1.) I was raised in a fairly liberal congregation of the
Evangelical Covenant Church. My mother was raised Catholic, my maternal grandfather is an agnostic, father was raised ECC, my pateral grandmother was ECC, my paternal grandfater was a Presbyterian minister, and my paternal step-grandfather is an atheist. I say this becasue I wonder if any of it had something to do with my father's turn towards fundementalist Christianity when I was a child (I was taken to a Benny Hinn event when I was 10 or so). I also believe that his turn towards fundementalism was based in part of my sister's illness (congenital brain tumor and epilepsy). I was pulled out of the ECC when I was 14, a week before I was supposed to be confirmed. We then spent several years attending various evangelical and fundementalist churches, including a memorable stint at a mostly black evangelical church, followed by a few months at a "non-denominational" charismatic church (one of my favorite memories is my father attemping to explain to a visiting French foreign exchange student what a "charismatic christian" is). I myself attending an evangelical youth church before a combination of my doubts and my father's conviction that there was something not right about it removed me from that, too. After this point, I basically ceased regular church attendance. We have to choose neutral churches for Christmas and Easter, and it usually pisses someone off. I remember the Easter before last, my father dragged us to an Assembly of God church. My mother and I sat, tight-lipped, through the sermon, which focused more on the sacrifice on the cross than the resurrection (musically irritating, too. Raised basically Lutheran, I feel cheated at Easter if I don't get one big Swedish anthem and one hymn that includes the line "Where, o death is your victory? Where, o grave, is your sting?"). My mother and I had been planning to go to Latin mass that Easter, since she grew up with it, and I'd never been. At that point, I started shopping around for a a church of my own, mostly for the community, and eventually ended up attending a local Episcopalian chapel, although no regularly. So, to sum up, I consider myself to be part of the Protestant tradition, and if someone really pressed me for a denomination, I'd probably say Episcopalian, although that's loose.

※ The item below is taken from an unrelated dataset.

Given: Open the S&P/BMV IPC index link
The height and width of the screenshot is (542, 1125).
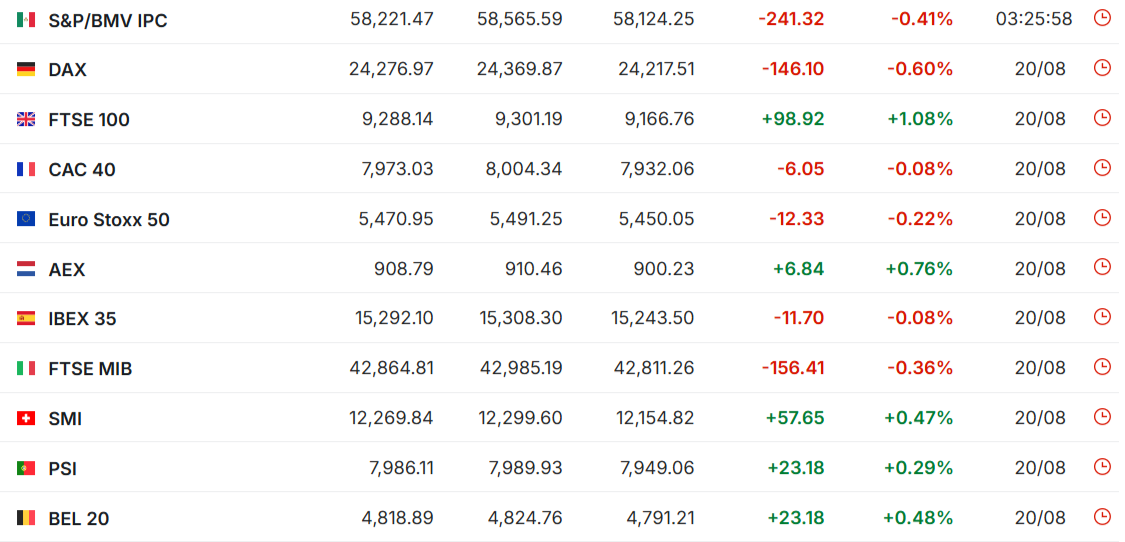Looking at the screenshot, I should point(108,21).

2.) I have a hard time defining God. I refer to him with a male pronoun, but that's because I'm male, and that's easier for me to process. As for his nature? I don't know. The only things I'm reasonable sure of are eternal and omnipresent. I can accept omnipotent, especially if he gave his creations a large amount of free will (which is how the line "make them in our image" seemed to play out for me). I tend to think that God lives outside of time, experiencing every moment as "now." I believe that the laws of physics are either set by God, or are some aspect of him. I believe in some version of the Holy Spirit, acting as a conscience, which we ignore to a greater or lesser extent. I believe that Jesus existed, and was a great preacher, but I'm not altogether sure of his status as divine, or if he was merely blessed. I believe the Bible to be a collection of stories and allegories and commentaries for us to study (again, I was raised Christian, so my frame of reference is Christian) to understand God as he has been seen and how we may see him in the future. I am, I guess, an Agnostic Theist. I believe any true knowlege of God to be impossible, at least from a human point of view, although I choose to believe based on how I was raised, how I have come to view the universe, and felt experiences. It's an innate faith, unproven, but there and not going away.
3.) My belief is rational, to a point. I cannot prove the existence of God, but based on what I believe, it's filtered through some logic. I tend to be a fairly rational person. I do, however, sometimes cop out by claiming that belief in God is not necessarily a rational process, or that while rationality and belief are not inherently in conflict, they do not lead to eachother. More on this as it develops.
4.) Upbringing, lived experience, thinking late at night about "how did we come to be here and what else is out there?" They way the universe works, how things happen (planets rotate, things fall because of force generated by the mass of those planets, water freezes in predicable ways) suggests to me some sort of order, maybe not a conscious "this goes here, that goes there" order, but some pattern of organization. I could be wrong though, but that's what I believe*.
*which might as well be the motto of an Agnostic Theist, right?